- _Exercise text_:
>>>
On the subject of hair, here goes some observations. Appearance is very important to Cameroonians. I don’t even know what the GDP of Cameroon is, but just think really really really low. And somehow people are dressed quite well, albeit mismatched at times or wearing what an American would try to sell at a yard sale. Overall though, they have great fashion sense and work with what is available to them in the way of clothes. But what really mystifies me is their hair styles. I always wondered how the got their hair to be so beautifully straight and glossy, and a few weeks ago co-workers revealed their secrets. They wear wigs. Their real hair is usually pretty short and braided in cornrows to their head. Then wigs are sewed to the corn rows. I cannot imagine how uncomfortable it would be to wear a wig like that for four months at a time. But that’s the norm here. The other thing is hair attachments. These are strips of hair (plastic Africa-textured hair in any color imaginable that are sold all over the place) that are glued to real hair or sewed in a mysterious way. Finally there are braids. Braids would be no good if there was nothing artificial to work into them, which is what Aya and I finally opted for this weekend. We bought what is called mesh, and that mesh was braided into cornrows of our real hair and then the ed were dipped in boiling water which makes them just grip togther enough to look real still but keep the braid from unwinding itself. Quite ingenios. Right now my head is itching so bad. Any African woman mustn’t get her hair wet (not sure why yet- to be answered later) so they walk around with plastic bags on their heads a lot because we are in the rainy season. Also shampooing a wig or attachments or braids is a no-go. I was advised to keep the braids in for one month but I don’t know if I will even be able to fall asleep tonight with the itching like it is now but I will really try to suffer through it
Another observation about Cameroonian appearances: they all know how to walk in mud so that they don’t get a spec on them. I am only slightly clumsy and focus VERY hard on trying to keep on solid dry-ish clay rather than deep mud wherever we go, but I still find myself with must between my foot and flip flop every time I walk outside. Still, and I am till not used to the squishy feeling and the clean-up. But what people here lack in speed they make up for in treading carefully and cleanly. I never see dirty hemlines or shoes or sandals or toes. It’s amazing. And the clean-shoe obsession is African, not Western. We tend to sacrifice the appearance of our footwear because we can buy more shoes when the ones we own are old or dirty, but when you can’t you protect and constantly clean the ones you have. In fact, Westerners like the broken-in look to some extent, but that is not attractive to people here. They like brand-spanking new.
Cameroonians are just immaculate all around though. They have spotless taxis and hallways and porches and carpets (no vacuums though, so again, I have no idea how they achieve this). I think cleanliness is a HUGE value to them. They shower despite limited running water at least once every day.
One Cameroonian friend Helen, (going to live in the US on Thursday actually, it’s really a cool think to be here while she gets ready to join her sister in Baltimore) said that she loves the way white people smell. I think that it’s really funny that we have a smell. But I get what she means because I noticed a distinct African smell when I first got here. I don’t smell it anymore.
<<<
- _Exercise_: Reproduce the passage of the text on Cameroonian appearance starting with "Cameroonians are just" and going on through "once every day.". The rows that follow come from a separate source.

- _Raw data_:
>>>
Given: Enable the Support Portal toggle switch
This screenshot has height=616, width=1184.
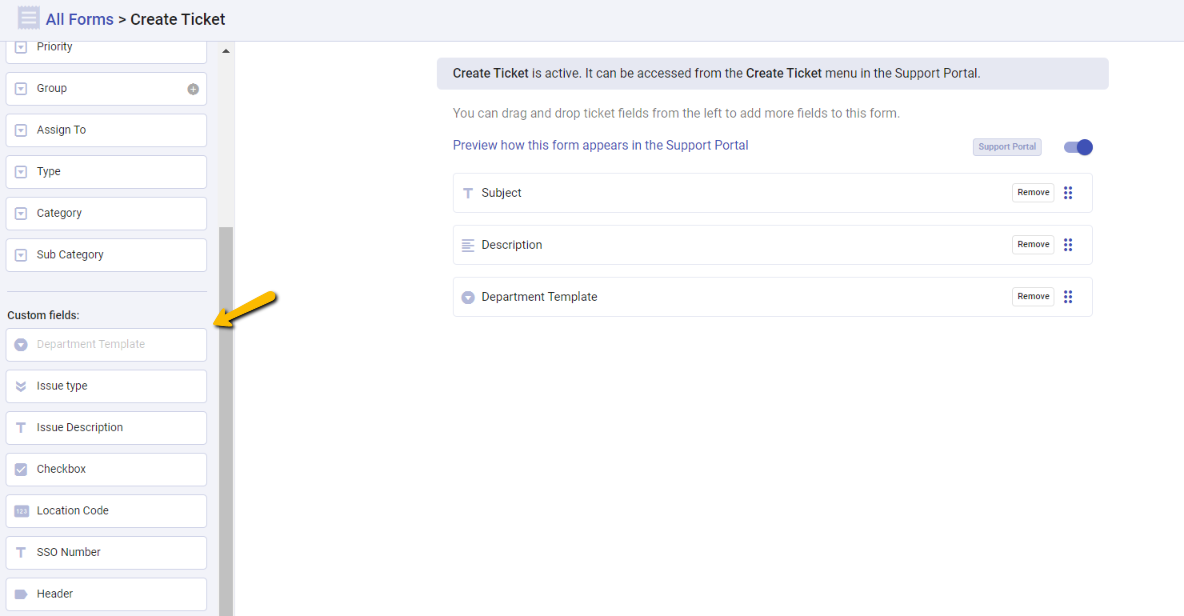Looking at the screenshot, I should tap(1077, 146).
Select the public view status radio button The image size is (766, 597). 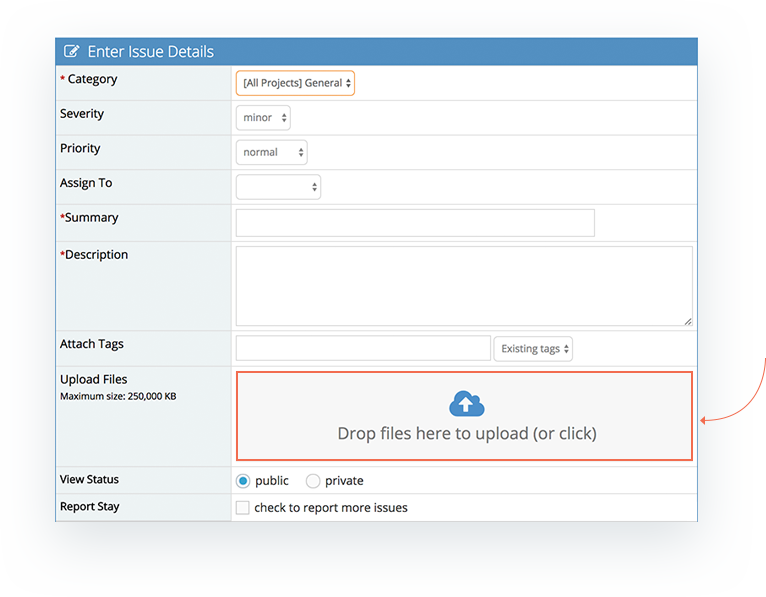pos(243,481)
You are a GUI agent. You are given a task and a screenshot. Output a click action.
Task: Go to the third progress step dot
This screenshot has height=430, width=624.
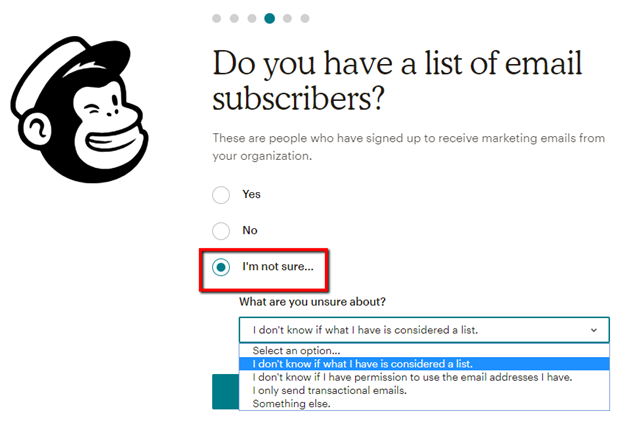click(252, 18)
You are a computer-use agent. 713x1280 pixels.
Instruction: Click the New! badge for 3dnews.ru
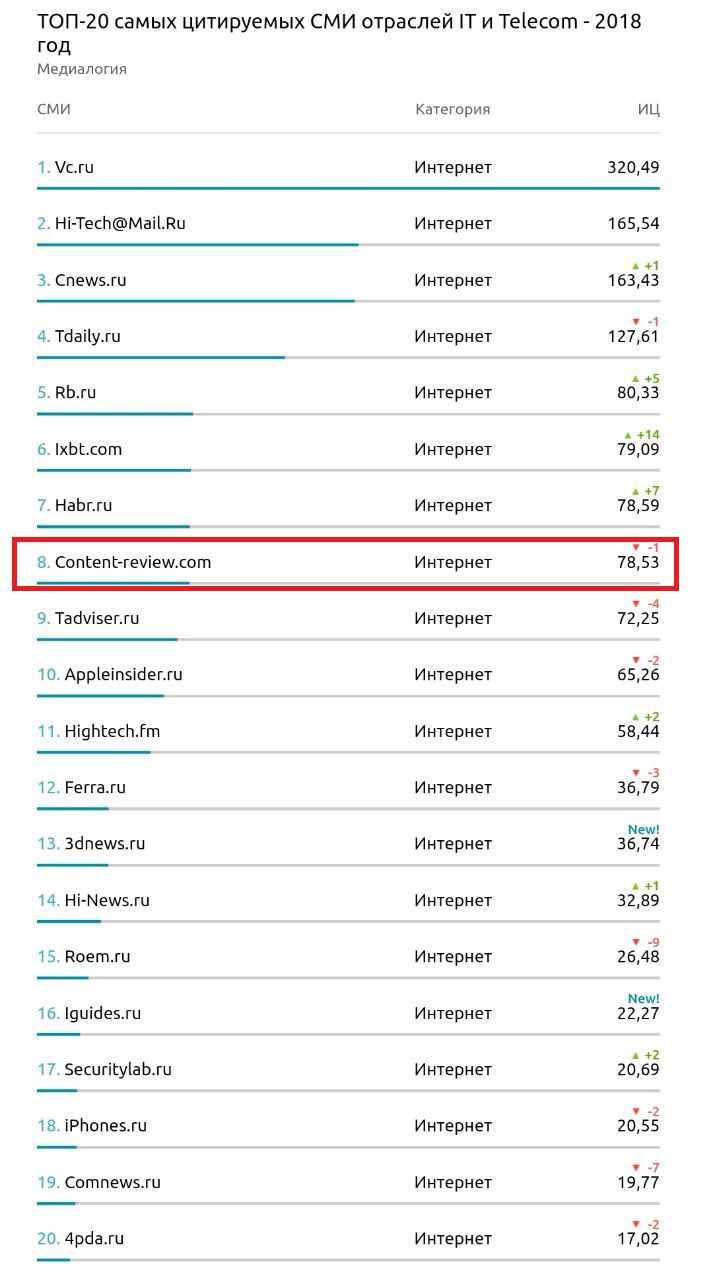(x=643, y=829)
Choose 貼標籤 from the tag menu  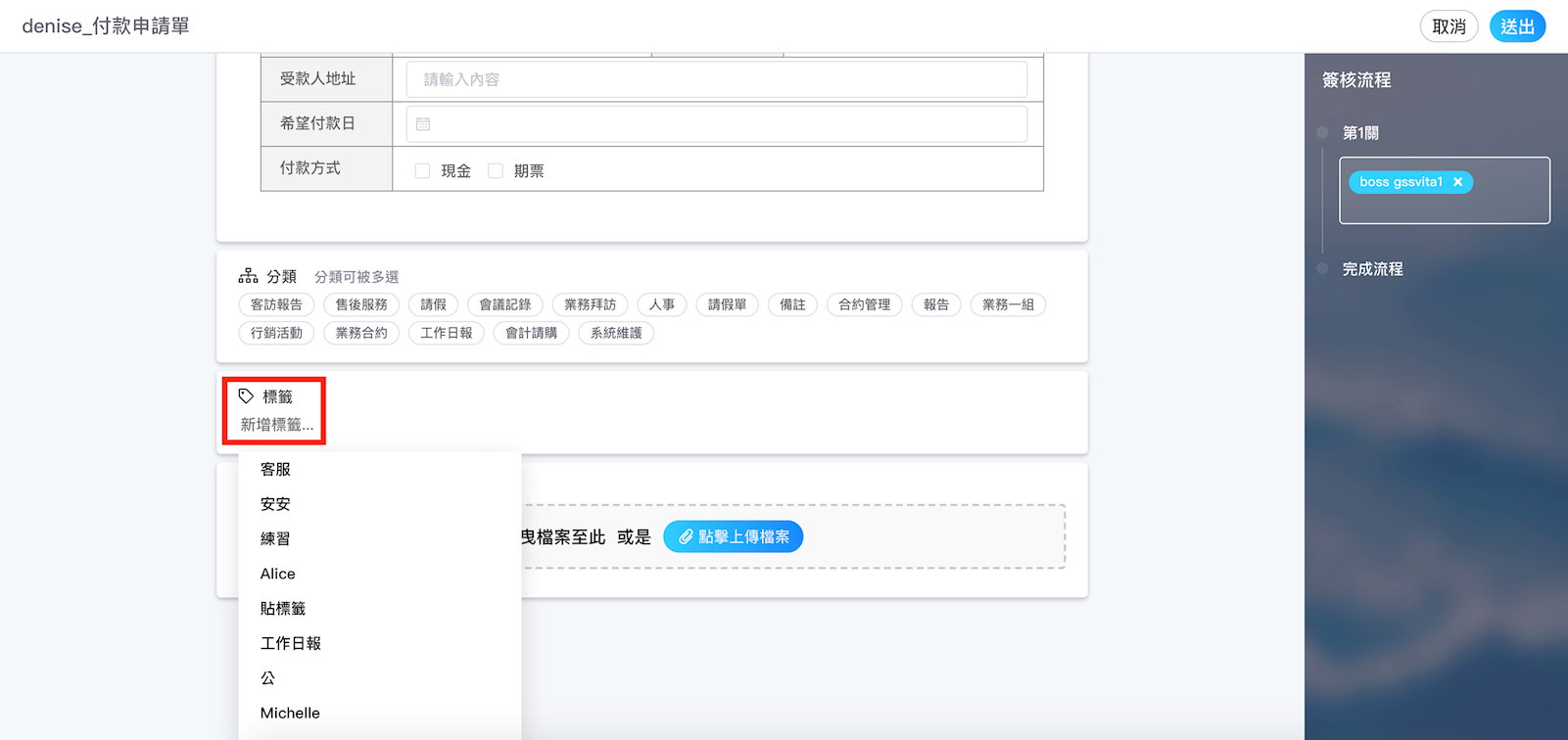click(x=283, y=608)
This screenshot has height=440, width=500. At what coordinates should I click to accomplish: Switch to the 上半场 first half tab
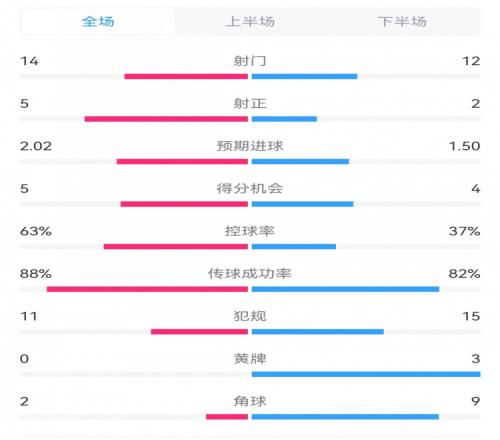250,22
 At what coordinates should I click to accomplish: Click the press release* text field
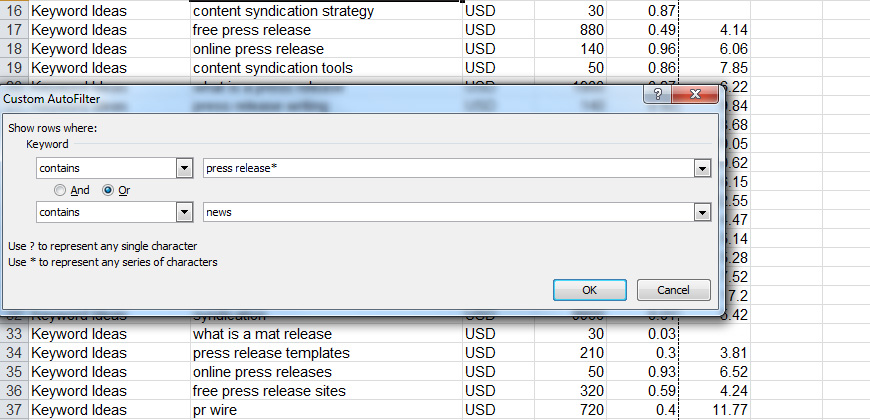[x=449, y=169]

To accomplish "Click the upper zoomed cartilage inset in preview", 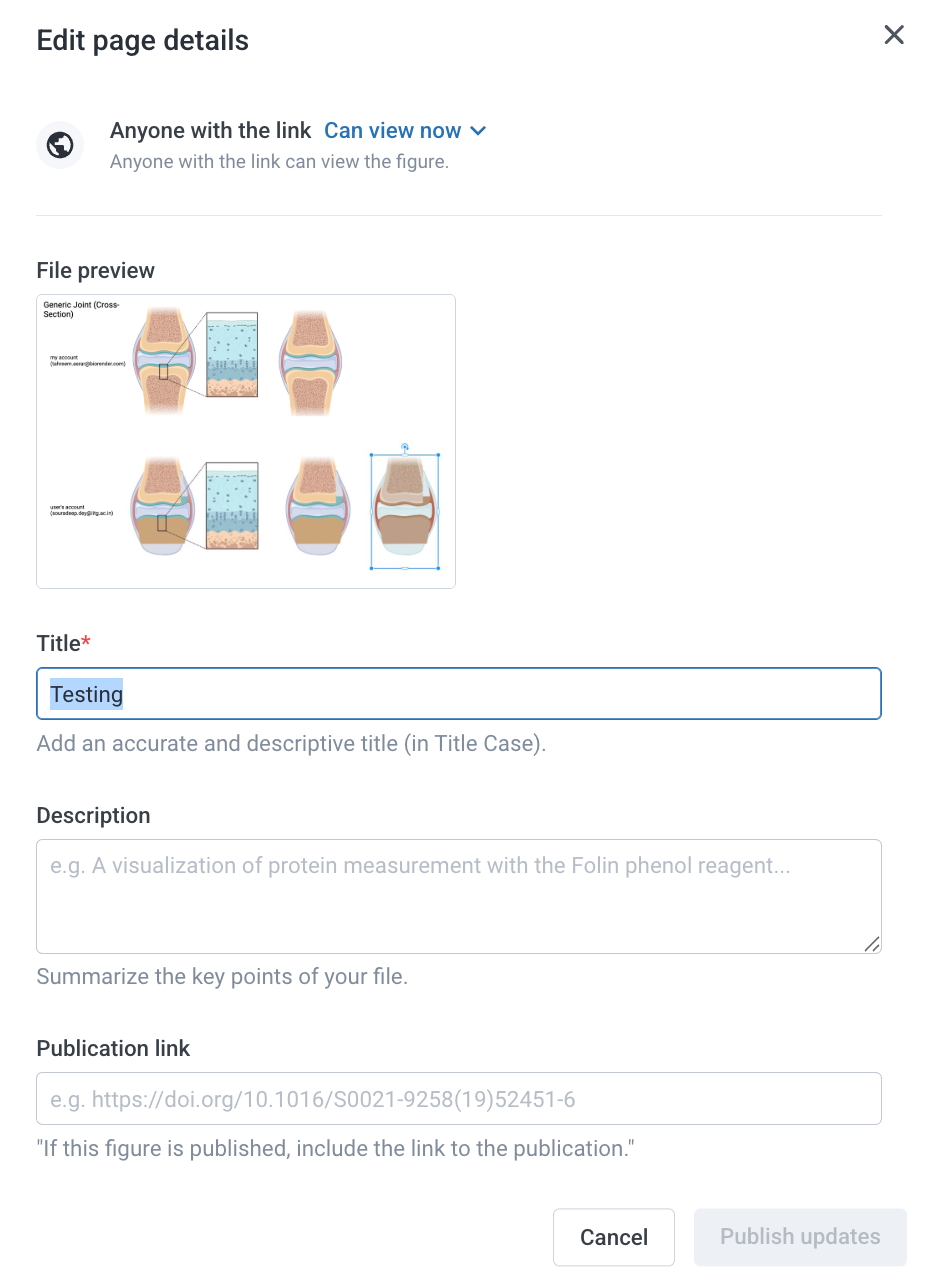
<<<
- _Solved problem_:
Cameroonians are just immaculate all around though. They have spotless taxis and hallways and porches and carpets (no vacuums though, so again, I have no idea how they achieve this). I think cleanliness is a HUGE value to them. They shower despite limited running water at least once every day.